Advice on: getting a rescue dog

Carolyn Menteith is a behaviourist at with over 25 years of experience working with and training dogs.

While there is nothing cuter than a puppy, there is no doubt they are hard work – and many people who desperately want a dog, just don’t have the time or the energy needed to dedicate themselves to raising the perfect dog from puppyhood.

The answer is to rehome an adult dog from rescue. By doing this, a lot of the work will probably already have been done for you, and you will know exactly what that cute ball of fluff has grown up into. With a rescue dog, what you see is what you get. Even better, you are giving a dog a second-chance in life and providing them with their much-needed forever home.

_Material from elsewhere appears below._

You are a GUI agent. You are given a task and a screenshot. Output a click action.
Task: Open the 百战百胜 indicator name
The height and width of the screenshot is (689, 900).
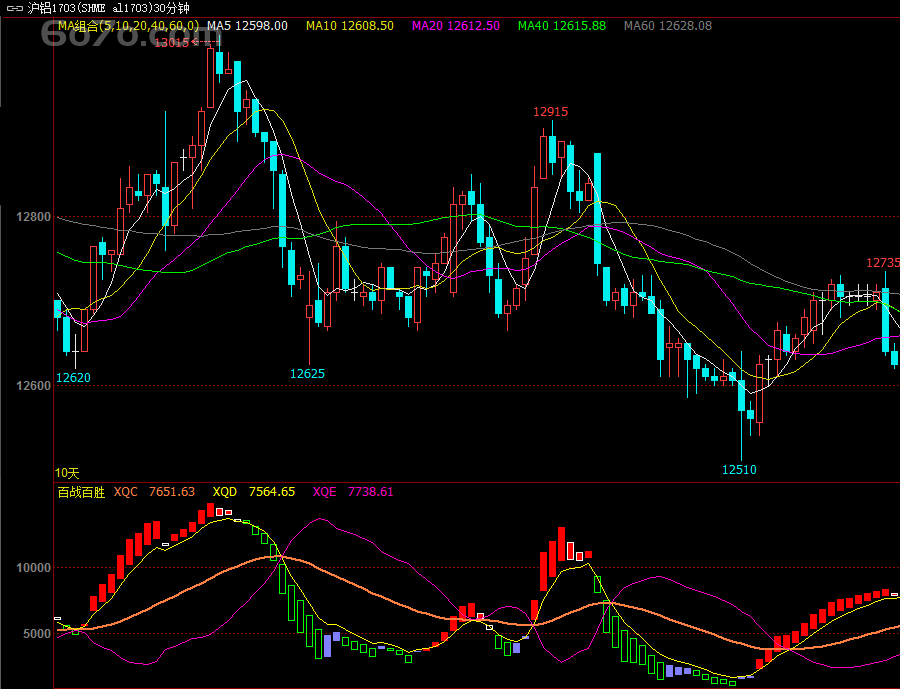click(x=80, y=492)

Before you rush down to your nearest rescue centre however there are some things you need to think about.

What you’ll need to consider

First of all, and possibly surprisingly, rescue organisations in the UK are not regulated, and so you need to ensure that wherever you choose to start your search for your perfect rescue dog is reputable. A good starting point is to look at the Association of Dogs and Cats Homes website ( and choose a rescue that is a member of this highly respected umbrella organisation. Not every great rescue organisation will be a member, but you do have the reassurance of knowing that the hundreds that are work to high standards of welfare and operational standards, and assess every dog that passes through their doors in order to do everything they can to make sure they find the perfect home. 

If you choose to rehome a dog from a rescue organisation that isn’t an ADCH member, ask around other professionals (both vets and behaviourists/trainers) to find out all you can about the organisation you plan to visit and to make sure they are reputable. 

Decide what kind of dog is right for you

Before you go, think carefully about what kind of dog you want to give a home to. Think about size, how much exercise you can give them, how much grooming you want to do, how much training you are happy to take on, how much noise your neighbours will tolerate, and what kind of dog would fit into the life you lead and the family you have or expect to have. Then make sure you stick to these requirements! It’s very easy to be swayed by a pair of big brown eyes belonging to a totally unsuitable dog – but you wouldn’t be doing yourself or the dog any favours if you took them home – and you’d be depriving them of their perfect home too. 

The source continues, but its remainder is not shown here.